OOS 7-8
Landscape dynamics of seedling recruitment microsites for foothill and montane tree species in the Sierra Nevada and Tehachapi Mountains

Tuesday, August 12, 2014: 10:30 AM
202, Sacramento Convention Center
Frank W. Davis, Bren School of Environmental Science & Management, University of California, Santa Barbara, Santa Barbara, CA
Lynn C. Sweet, Earth Research Institute, University of California, Santa Barbara, Santa Barbara, CA
Ian M. McCullough, Bren School of Environmental Science & Management, University of California, Santa Barbara, Santa Barbara, CA
John R. Dingman, Environmental Science, Policy and Management, University of California, Berkeley, CA

Localized climates and  soil moisture regimes in Sierra Nevada foothill and montane landscapes may allow tree species to re-distribute locally under a changing climate, thereby buffering species' exposure to regional climate change. To better understand the coupling of microenvironments to regional trends in tree establishment, we measured and modeled microclimate and tree seedling establishment at four landscapes in the southern Sierra Nevada and Tehachapi Ranges. We asked: What is the relationship between regional climate and spatiotemporal dynamics of microclimates? What microclimate factors govern plant establishment and initial growth? Can we model those factors at appropriately fine scales? Since 2011, we have measured microclimate with weather stations and surface temperature arrays. Simultaneously, seedling establishment trials have been conducted for two oak species and three pine species at 24 experimental gardens located across a range of topographic positions at the four study landscapes. Climate water deficit (CWD) and surface air temperatures are being modeled at 30 m resolution using the Basin Characterization Model, downscaled PRISM data and downscaled global climate model outputs for the period 1901-2100. We are applying the modeled relationship between measured seedling establishment and microclimate to project interannual variation in seedling establishment across our study landscapes.

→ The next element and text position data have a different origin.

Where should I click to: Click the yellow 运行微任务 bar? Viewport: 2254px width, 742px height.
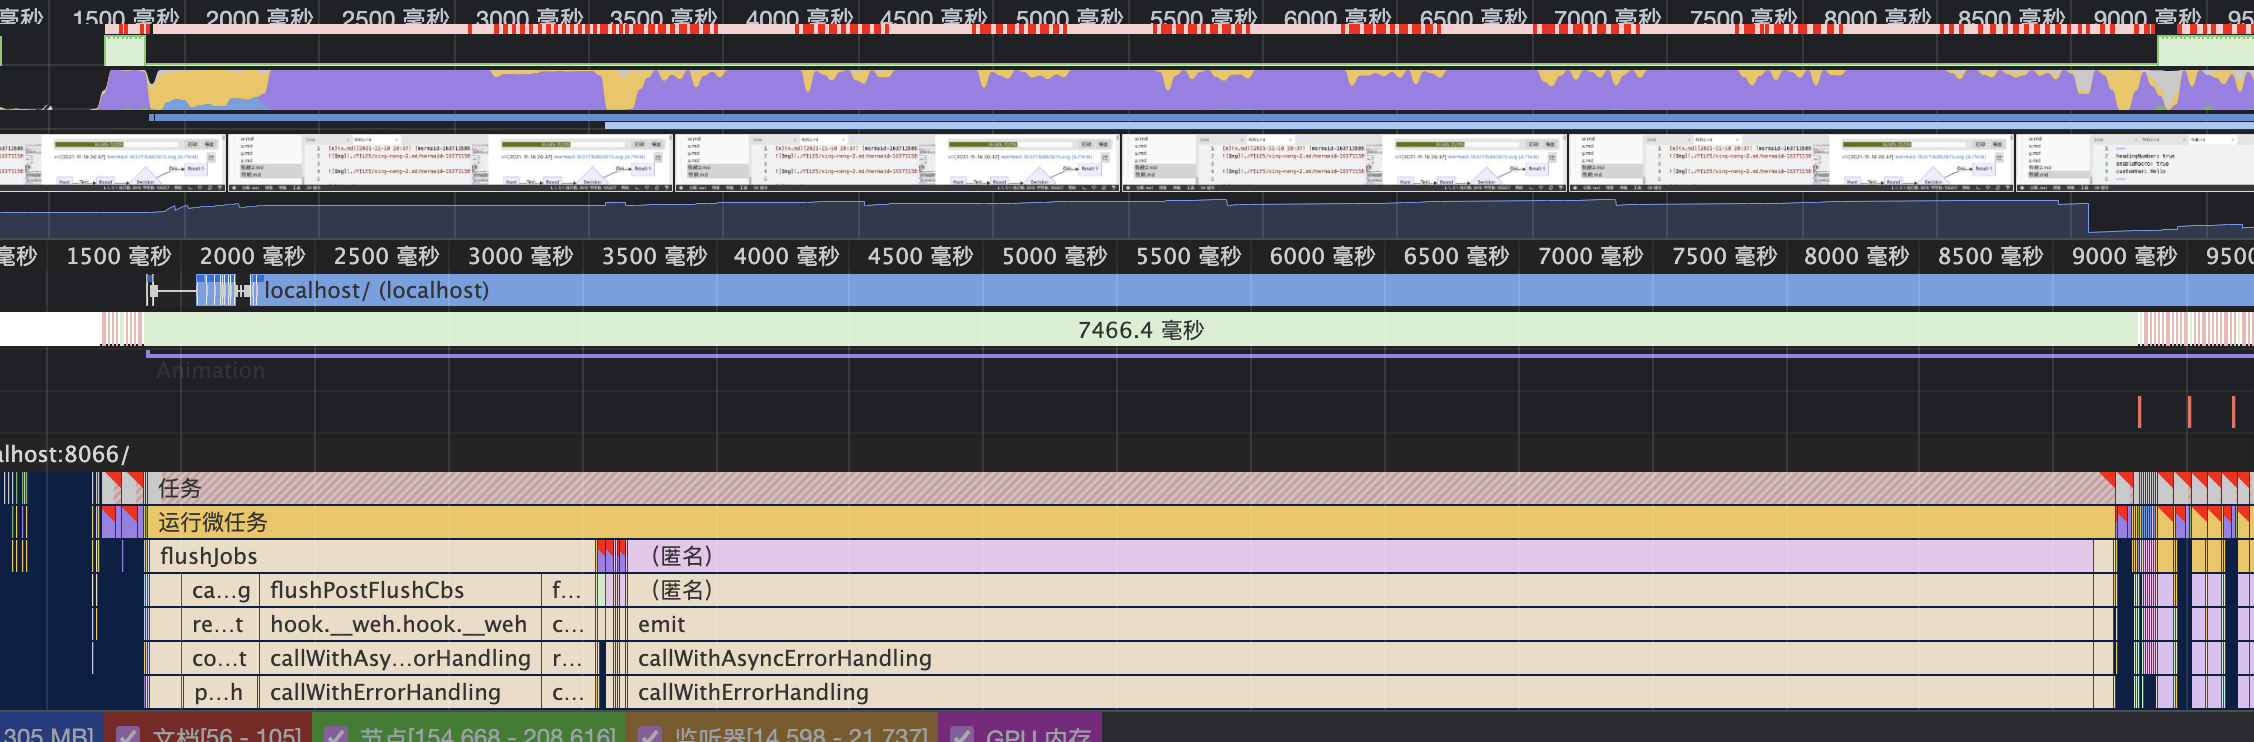[1100, 522]
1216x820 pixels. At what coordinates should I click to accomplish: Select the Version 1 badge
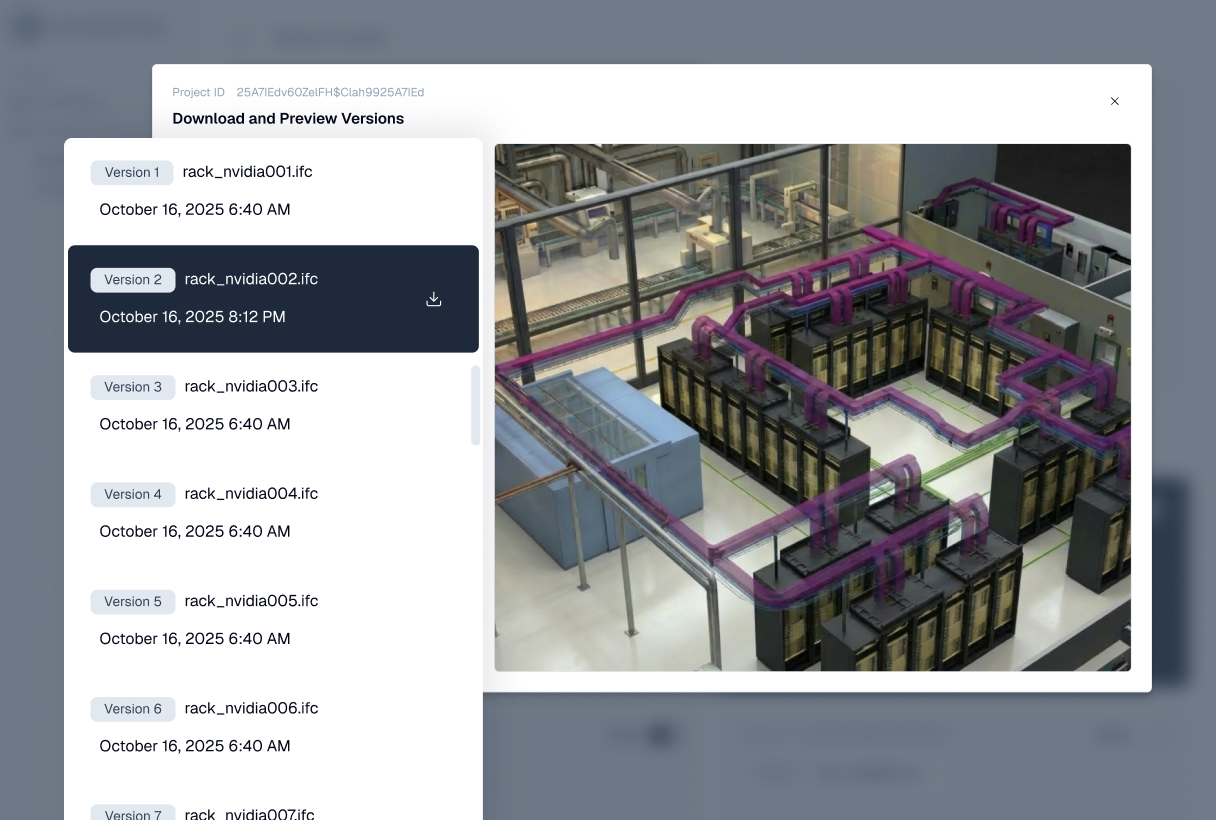click(132, 172)
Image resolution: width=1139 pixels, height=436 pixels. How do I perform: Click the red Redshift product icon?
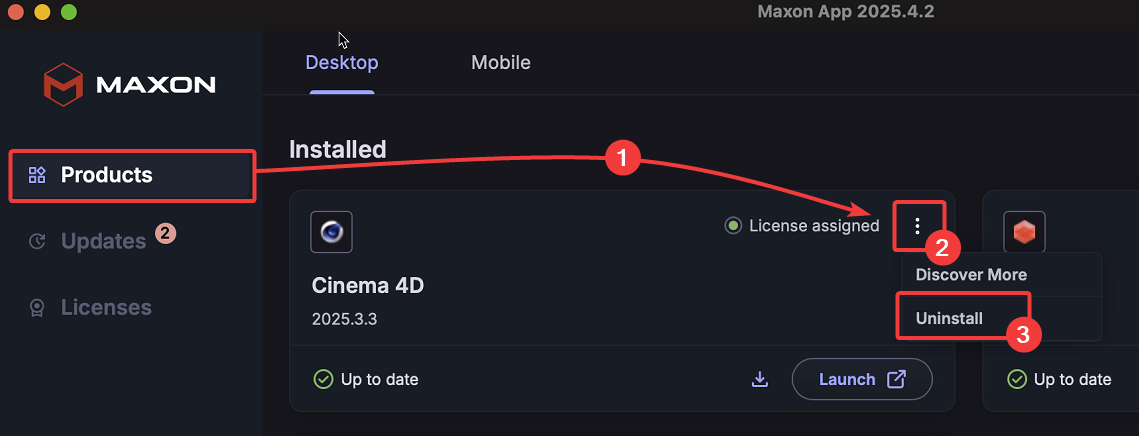tap(1024, 232)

Pine recruitment has been low overall. Results are presented for foothill and montane oak species, Quercus douglasii and Quercus kelloggii, respectively. Both species emerge in foothill and montane sites but survivorship for both species is higher at cooler, wetter montane locations. Year 1 survival is strongly associated with accumulated winter-through-summer CWD and maximum summer surface temperatures. Modeled extent and location of species-specific establishment sites manifest high inter-annual variation as well as long term historical and projected future trends. Mapping the frequency of good establishment years within multi-decadal windows helps visualize landscape dynamics in tree establishment sites.  Results are being incorporated into spatially explicit population models to understand the emergence of tree species range shifts from local processes.